◆ HOW TO COMPLETE THIS TASK
The result should be an exact copy of only the lines from the one with "Click the SELECT keyword on the first line" through the last line of the data below, with pictures omitted.

◆ Pixel coordinate grounding data

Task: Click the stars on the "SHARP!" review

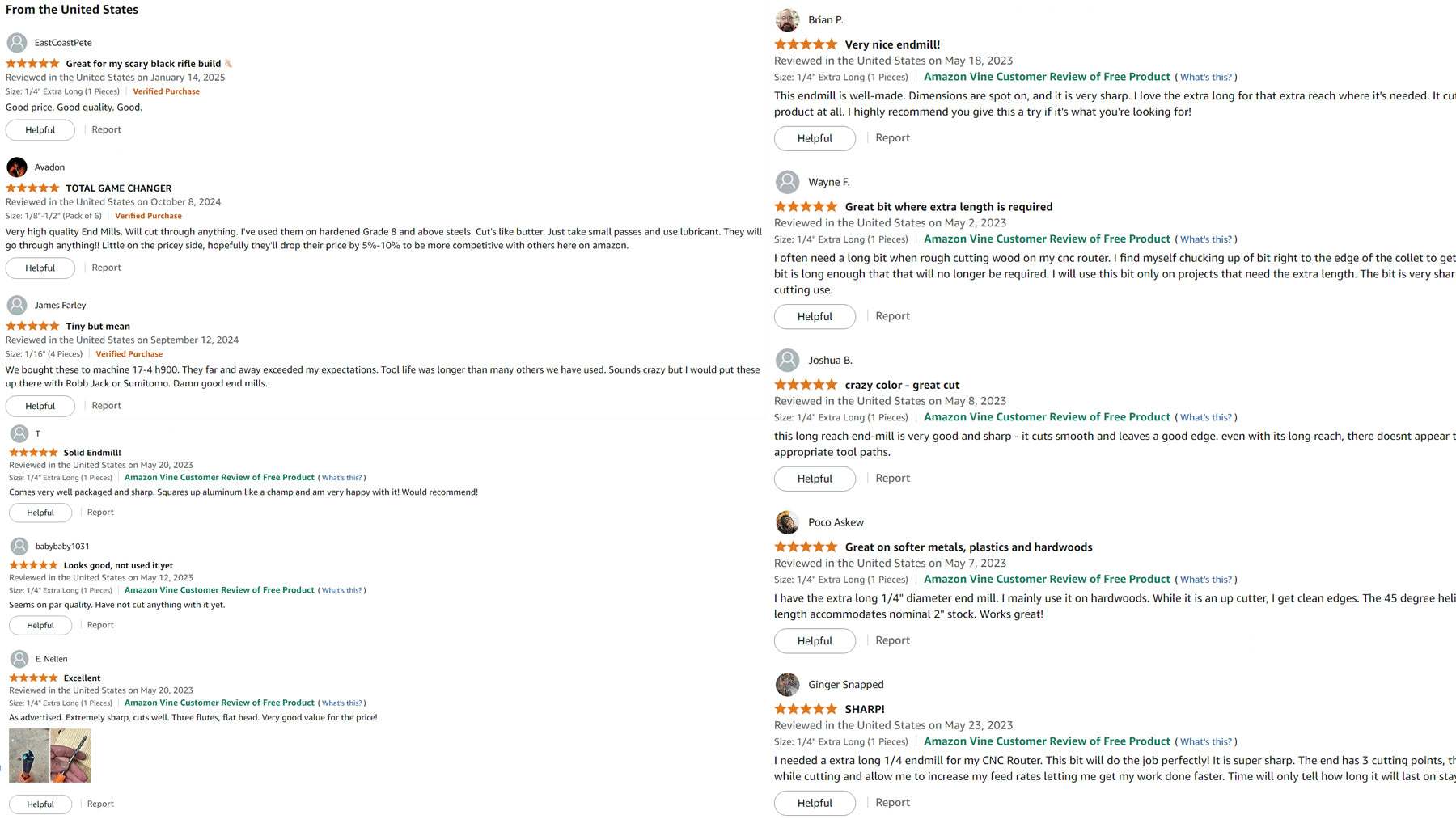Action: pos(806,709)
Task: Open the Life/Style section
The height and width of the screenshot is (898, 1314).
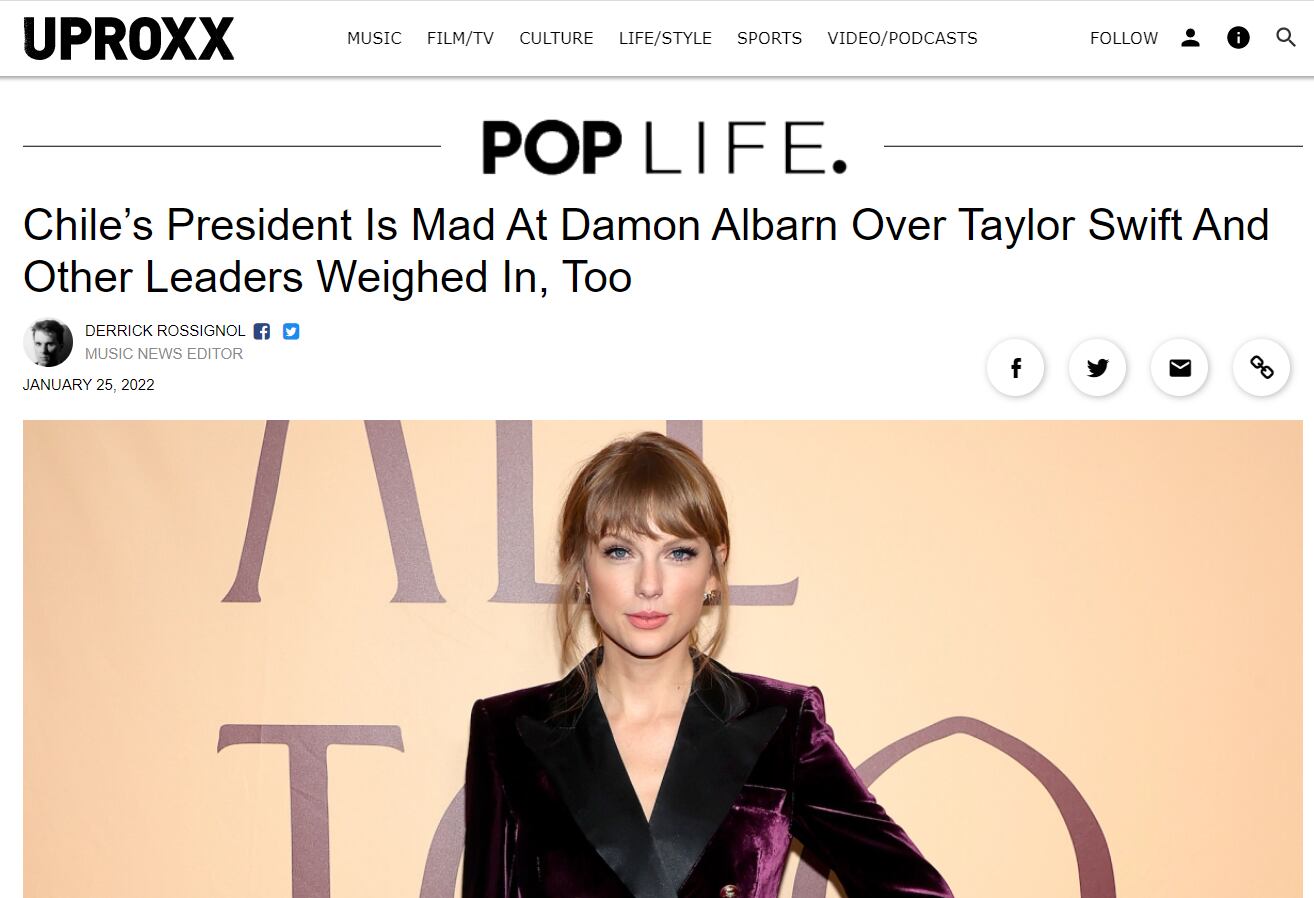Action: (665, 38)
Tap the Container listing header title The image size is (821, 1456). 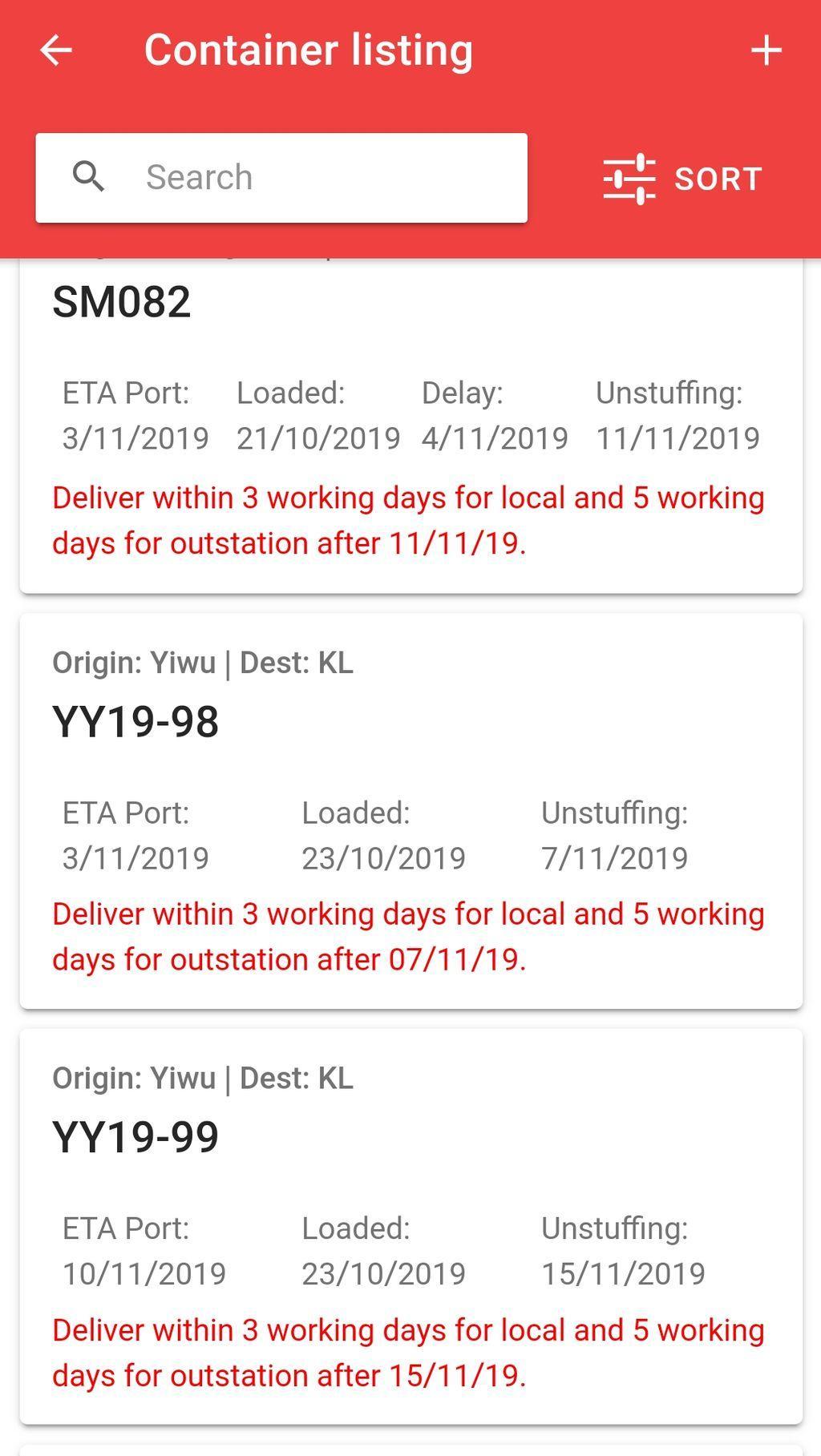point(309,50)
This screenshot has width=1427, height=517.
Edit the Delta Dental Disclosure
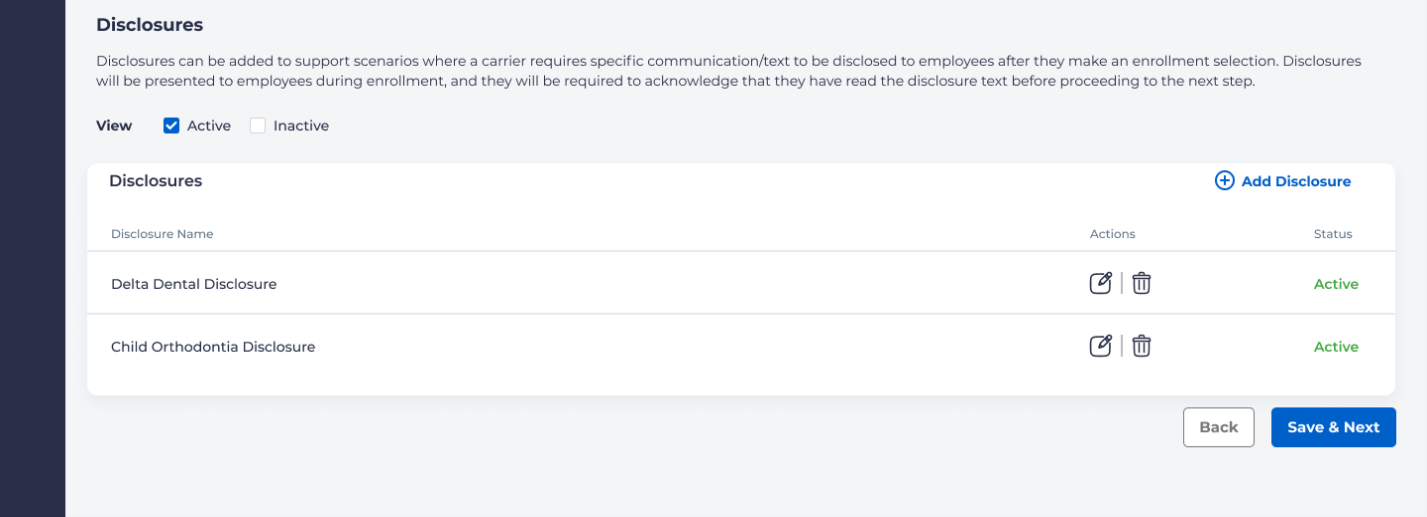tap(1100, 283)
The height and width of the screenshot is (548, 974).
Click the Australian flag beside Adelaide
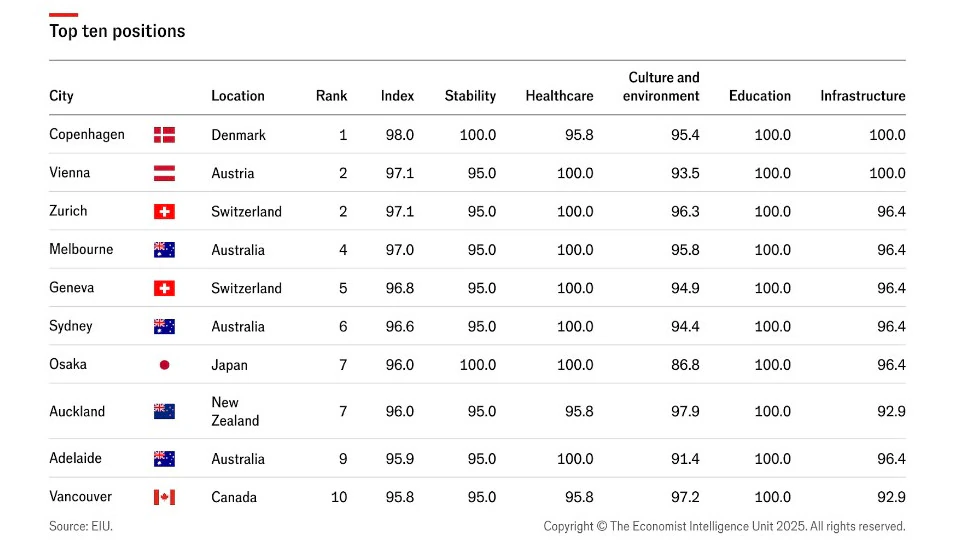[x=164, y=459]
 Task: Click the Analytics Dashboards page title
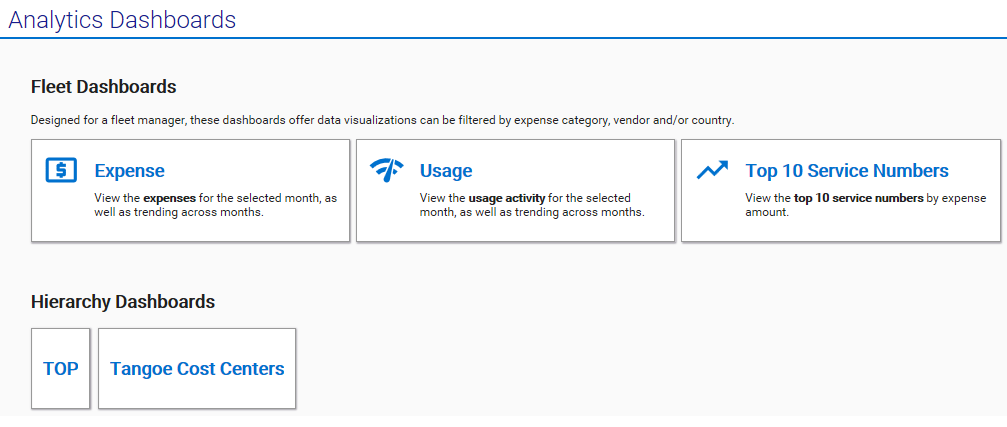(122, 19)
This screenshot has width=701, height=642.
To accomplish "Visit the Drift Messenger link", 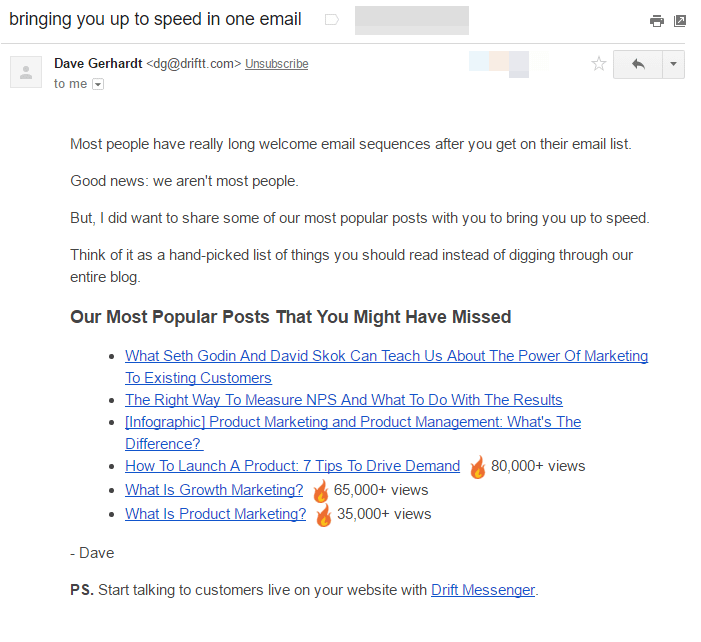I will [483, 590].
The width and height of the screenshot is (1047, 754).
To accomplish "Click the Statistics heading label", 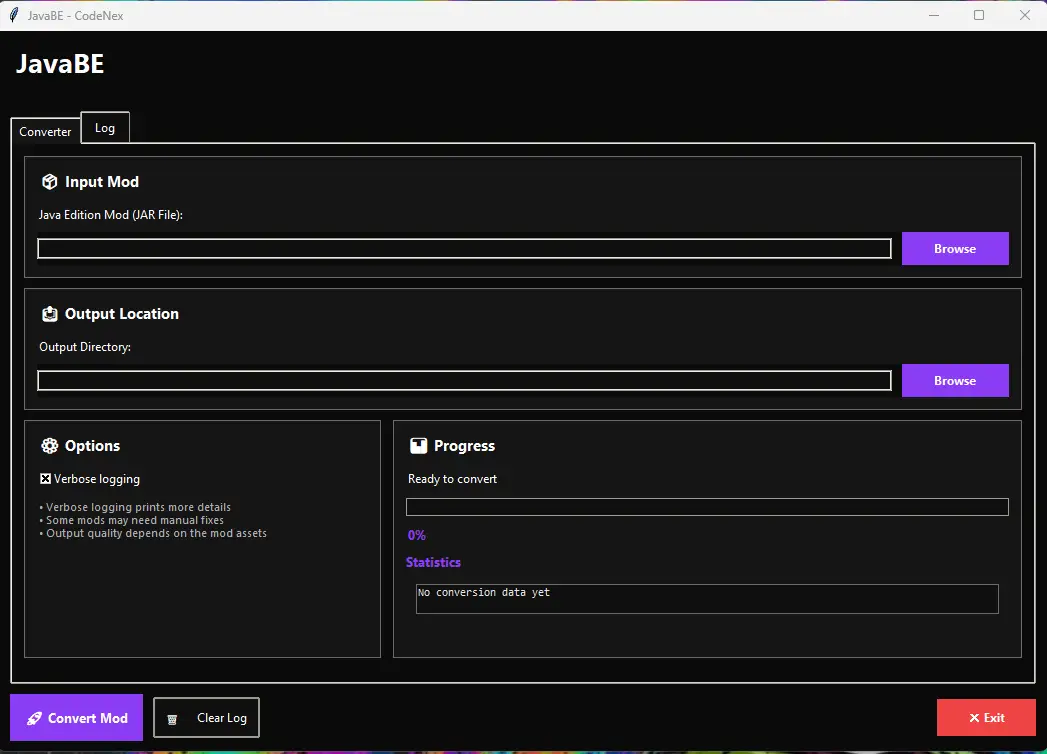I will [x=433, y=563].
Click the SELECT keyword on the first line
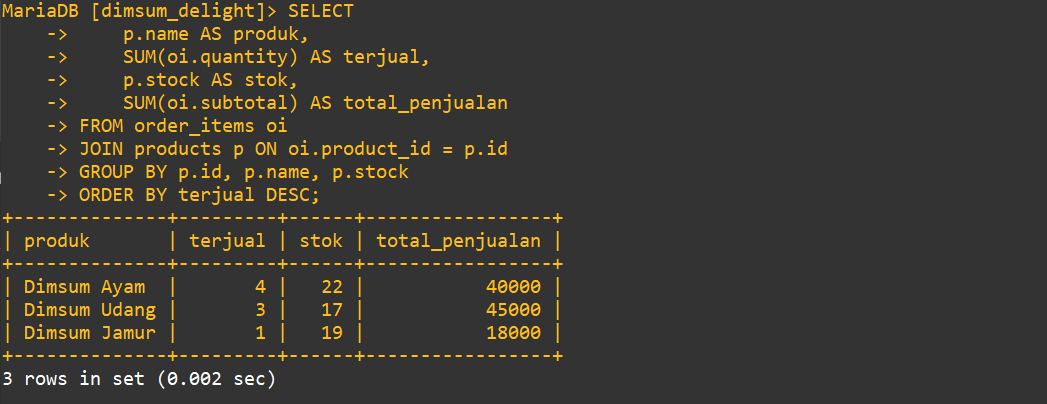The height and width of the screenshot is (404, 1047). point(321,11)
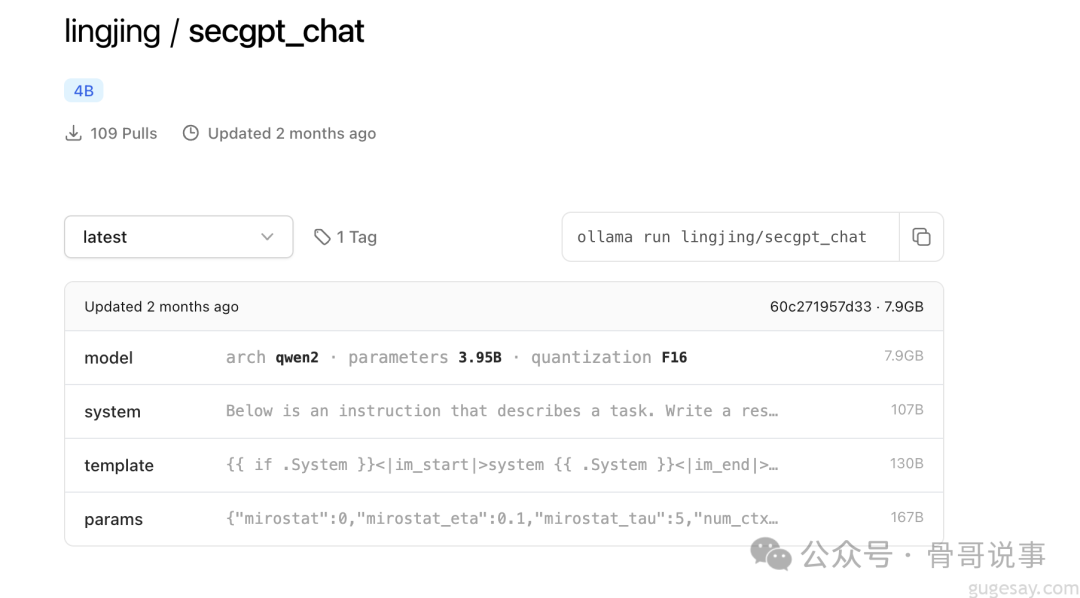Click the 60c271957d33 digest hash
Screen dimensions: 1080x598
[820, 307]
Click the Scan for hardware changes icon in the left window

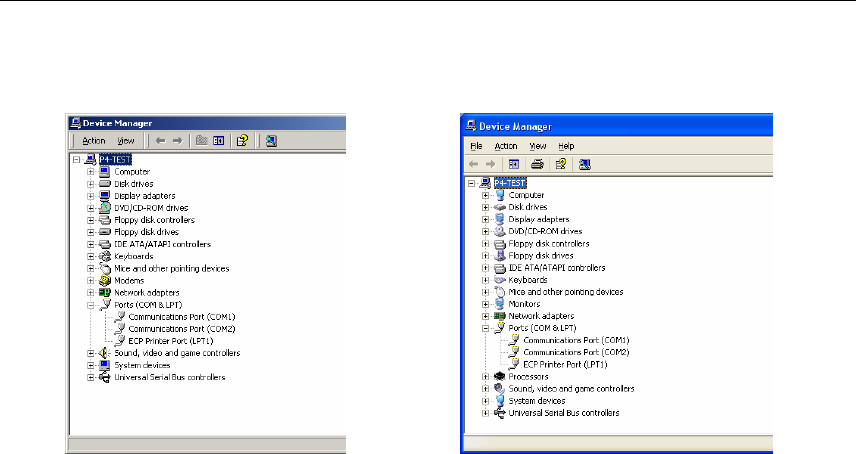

◆ WRITTEN REPLY
Click the SELECT keyword on the first line
The height and width of the screenshot is (404, 1047). point(321,11)
Click the 60c271957d33 digest hash
Screen dimensions: 1080x598
[820, 307]
Click the Scan for hardware changes icon in the left window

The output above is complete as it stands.